Consegna A: Riscrivi i record dal primo fino alla riga che contiene "Action: (268, 163)", inclusa, sostituendo "Toggle" con "Switch" e lasciando tutto il resto invariato.

Testo della pagina:
——

Lettera ai contadini della mia terra e di tutte le terre

    Cari contadini della mia terra e di tutte le terre, vi ricordate quel giorno? È stato un bel giorno quel giorno in cui abbiamo capito che se ci volevamo riscattare sul serio dal disprezzo del mondo e dalla schiavitù delle zolle, questo riscatto doveva essere pagato con il nostro sudore e il nostro sacrificio. Io sono andato a scuola a piedi tra il vento e la pioggia, per impervi sentieri, con lunghi cammini, voi siete andati all'estero indifesi e soli tra gente sconosciuta; avete dormito nelle baracche e avete fatto i lavori più umili e nei momenti di riposo vi siete preparati i pasti e lavati la biancheria o avete scritto alle famiglie lontane e avete desiderato avere accanto i vostri cari

    Voi con l'emigrazione e io con i libri abbiamo raggiunto lo stesso scopo.

    Con i risparmi che avete fatto, vi siete costruiti le case in città o nei pressi di strade frequentate e avete aperto botteghe e trattorie, dopo anni di servizio in ristoranti e negozi stranieri; o, dopo anni di apprendistato, siete entrati nelle fabbriche come operai specializzati. Avete viaggiato e accumulato tante esperienze e mentre prima pensavate che la vita consistesse solo nei doveri, da anni ormai conoscete dove arrivano i vostri diritti. I nostri figli, diversamente da noi, non sono cresciuti dietro gli animali e non hanno imparato solo la fatica. Occorreva andarsene dai campi per non essere più contadini. Noi ce ne siamo andati, rompendo gli schemi di un ordinamento sociale che durava da millenni. E' stata una rivoluzione totale la nostra e l'abbiamo fatta senza barricate, senza sangue e senza bandiere.

——

Consegna B: Nella lettera ai contadini, con quali mezzi chi scrive e i contadini hanno raggiunto lo stesso scopo?

Dati di puntamento del bersaglio:

——

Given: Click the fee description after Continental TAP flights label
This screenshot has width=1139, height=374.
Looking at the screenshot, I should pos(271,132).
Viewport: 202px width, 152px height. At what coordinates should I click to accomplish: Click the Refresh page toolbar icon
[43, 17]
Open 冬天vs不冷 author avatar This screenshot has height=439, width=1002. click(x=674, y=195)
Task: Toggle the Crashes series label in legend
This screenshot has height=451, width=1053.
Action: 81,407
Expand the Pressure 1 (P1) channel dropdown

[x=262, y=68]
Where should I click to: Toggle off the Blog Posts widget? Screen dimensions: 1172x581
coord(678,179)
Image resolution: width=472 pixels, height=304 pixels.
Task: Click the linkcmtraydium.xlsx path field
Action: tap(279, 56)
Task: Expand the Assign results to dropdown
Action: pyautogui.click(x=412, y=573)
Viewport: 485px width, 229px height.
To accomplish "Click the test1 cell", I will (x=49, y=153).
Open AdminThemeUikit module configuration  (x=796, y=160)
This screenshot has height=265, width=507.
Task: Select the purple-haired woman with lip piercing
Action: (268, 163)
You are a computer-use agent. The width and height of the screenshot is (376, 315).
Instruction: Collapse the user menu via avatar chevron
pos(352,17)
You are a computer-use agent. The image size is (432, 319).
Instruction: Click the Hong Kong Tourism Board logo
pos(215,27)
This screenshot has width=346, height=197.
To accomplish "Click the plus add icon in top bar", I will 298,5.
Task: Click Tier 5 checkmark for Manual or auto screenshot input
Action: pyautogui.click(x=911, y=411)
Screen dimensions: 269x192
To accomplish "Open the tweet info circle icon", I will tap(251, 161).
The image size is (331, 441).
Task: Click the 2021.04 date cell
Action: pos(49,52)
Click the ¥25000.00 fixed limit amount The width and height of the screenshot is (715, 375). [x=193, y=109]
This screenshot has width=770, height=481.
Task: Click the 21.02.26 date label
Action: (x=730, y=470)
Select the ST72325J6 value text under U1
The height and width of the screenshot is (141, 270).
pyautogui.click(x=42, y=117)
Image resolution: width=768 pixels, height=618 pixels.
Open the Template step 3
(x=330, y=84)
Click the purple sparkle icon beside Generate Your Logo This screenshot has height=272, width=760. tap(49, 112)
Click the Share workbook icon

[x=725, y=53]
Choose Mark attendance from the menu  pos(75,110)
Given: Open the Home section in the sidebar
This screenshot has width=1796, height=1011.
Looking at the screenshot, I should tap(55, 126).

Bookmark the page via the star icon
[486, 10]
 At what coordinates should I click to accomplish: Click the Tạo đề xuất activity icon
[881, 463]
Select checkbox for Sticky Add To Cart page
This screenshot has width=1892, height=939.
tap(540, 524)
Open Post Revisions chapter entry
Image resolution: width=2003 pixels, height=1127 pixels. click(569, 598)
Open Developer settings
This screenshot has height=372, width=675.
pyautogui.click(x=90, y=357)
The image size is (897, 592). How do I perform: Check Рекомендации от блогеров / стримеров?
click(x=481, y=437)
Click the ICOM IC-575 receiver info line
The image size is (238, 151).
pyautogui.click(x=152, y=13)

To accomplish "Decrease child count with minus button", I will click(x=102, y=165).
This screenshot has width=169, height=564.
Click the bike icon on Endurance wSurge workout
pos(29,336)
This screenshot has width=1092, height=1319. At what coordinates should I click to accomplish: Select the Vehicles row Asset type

——

Risposta completa A:
Given: Click the fee description after Continental TAP flights label
This screenshot has width=1139, height=374.
Looking at the screenshot, I should pos(271,132).
Viewport: 202px width, 152px height. At what coordinates should I click to accomplish: Click the Refresh page toolbar icon
[43, 17]
Open 冬天vs不冷 author avatar This screenshot has height=439, width=1002. click(x=674, y=195)
Task: Switch the Crashes series label in legend
This screenshot has height=451, width=1053.
Action: 81,407
Expand the Pressure 1 (P1) channel dropdown

[x=262, y=68]
Where should I click to: Switch off the Blog Posts widget? Screen dimensions: 1172x581
coord(678,179)
Image resolution: width=472 pixels, height=304 pixels.
Task: Click the linkcmtraydium.xlsx path field
Action: tap(279, 56)
Task: Expand the Assign results to dropdown
Action: pyautogui.click(x=412, y=573)
Viewport: 485px width, 229px height.
To accomplish "Click the test1 cell", I will (x=49, y=153).
Open AdminThemeUikit module configuration  (x=796, y=160)
This screenshot has height=265, width=507.
Task: Select the purple-haired woman with lip piercing
Action: (268, 163)

Risposta completa B: Chi scrive con i libri, i contadini con l'emigrazione.